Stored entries
┏━━

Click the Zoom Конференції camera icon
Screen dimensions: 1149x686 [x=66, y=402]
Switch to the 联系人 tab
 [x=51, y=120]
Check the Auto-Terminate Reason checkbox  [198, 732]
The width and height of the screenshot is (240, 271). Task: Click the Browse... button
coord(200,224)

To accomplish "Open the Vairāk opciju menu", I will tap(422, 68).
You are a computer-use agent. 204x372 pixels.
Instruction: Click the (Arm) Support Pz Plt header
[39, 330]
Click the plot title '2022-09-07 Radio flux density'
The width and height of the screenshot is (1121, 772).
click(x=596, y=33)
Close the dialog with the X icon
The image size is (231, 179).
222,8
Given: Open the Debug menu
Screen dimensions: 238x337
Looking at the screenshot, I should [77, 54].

┗━━
┏━━

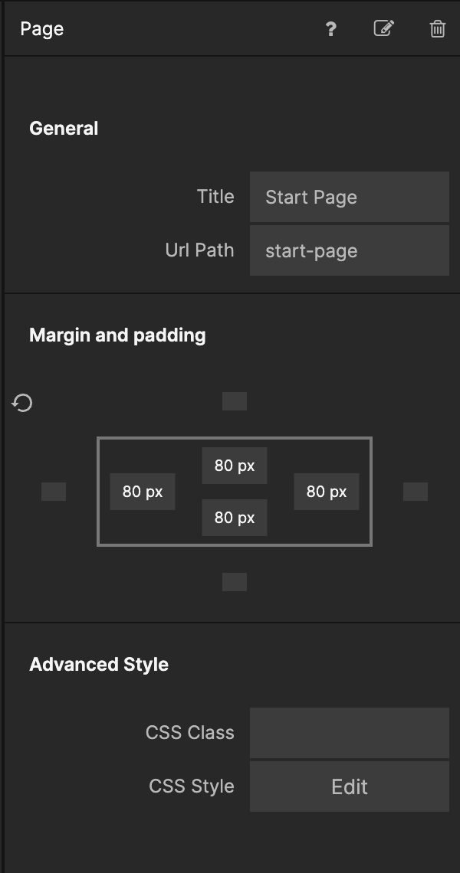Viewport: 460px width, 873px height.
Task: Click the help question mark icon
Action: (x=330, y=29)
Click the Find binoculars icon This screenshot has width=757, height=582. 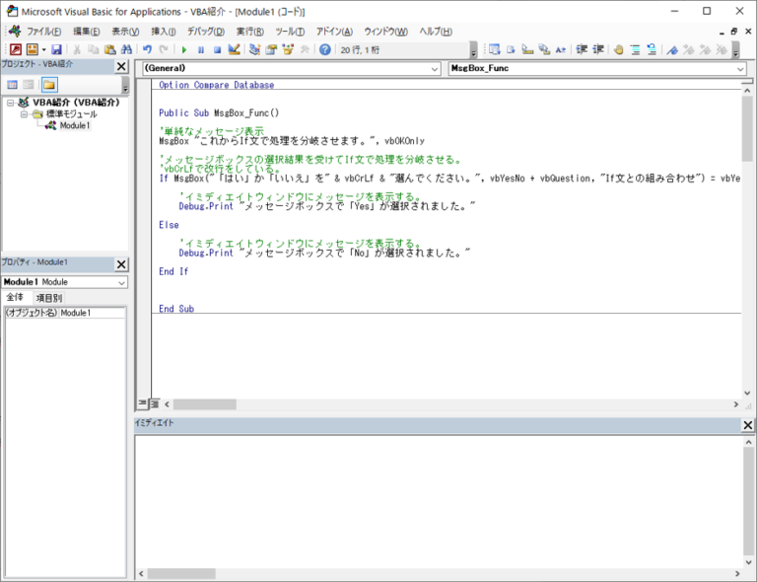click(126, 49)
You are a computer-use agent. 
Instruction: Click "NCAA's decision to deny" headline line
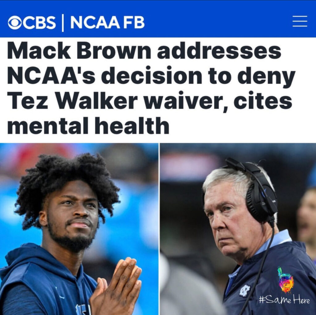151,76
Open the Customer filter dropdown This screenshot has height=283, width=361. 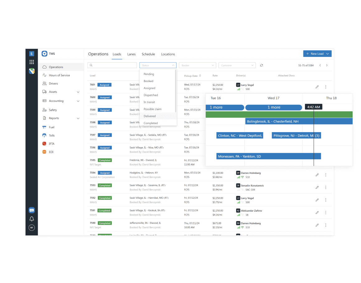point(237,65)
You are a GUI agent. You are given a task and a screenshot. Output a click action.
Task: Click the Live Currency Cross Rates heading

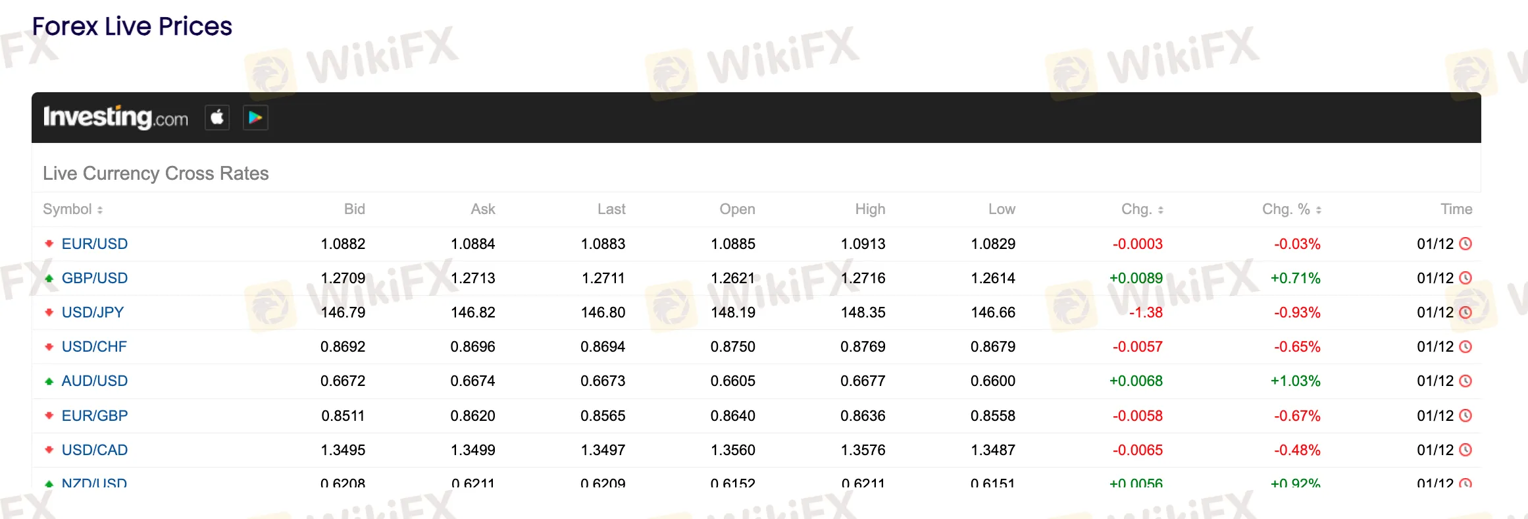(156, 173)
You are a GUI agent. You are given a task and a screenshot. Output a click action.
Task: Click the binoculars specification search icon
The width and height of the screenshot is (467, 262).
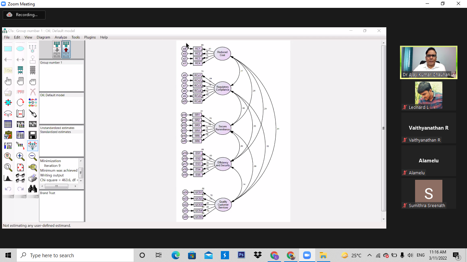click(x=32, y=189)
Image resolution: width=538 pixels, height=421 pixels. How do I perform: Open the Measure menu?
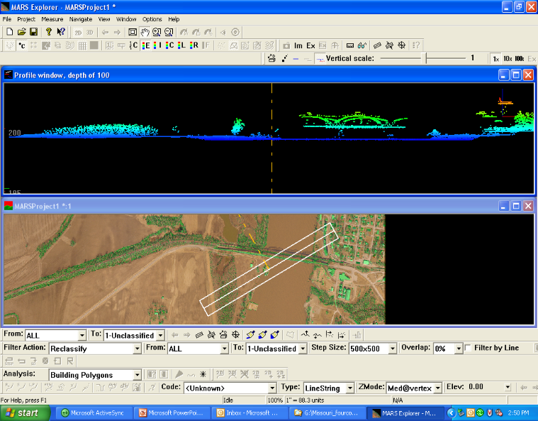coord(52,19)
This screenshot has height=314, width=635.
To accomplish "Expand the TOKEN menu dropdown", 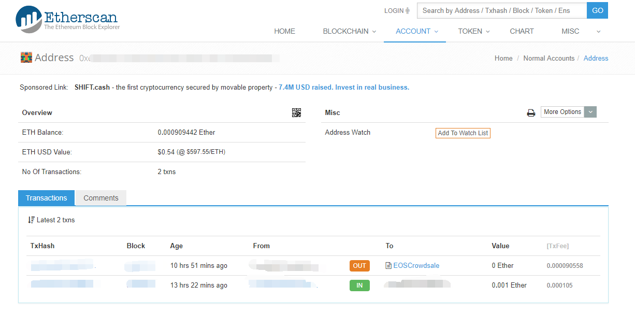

┗━━
┏━━

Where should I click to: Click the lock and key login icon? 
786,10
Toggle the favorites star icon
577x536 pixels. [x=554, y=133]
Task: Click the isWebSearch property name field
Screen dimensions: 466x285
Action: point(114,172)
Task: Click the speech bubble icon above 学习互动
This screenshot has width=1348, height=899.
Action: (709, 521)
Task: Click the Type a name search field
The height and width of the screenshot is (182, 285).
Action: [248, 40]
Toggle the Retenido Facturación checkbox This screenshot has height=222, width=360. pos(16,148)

┗━━

(EXERCISE PROMPT)
If a line of the records includes the string "field", copy it out.

(ANSWER)
Task: Click the isWebSearch property name field
Task: Click the Type a name search field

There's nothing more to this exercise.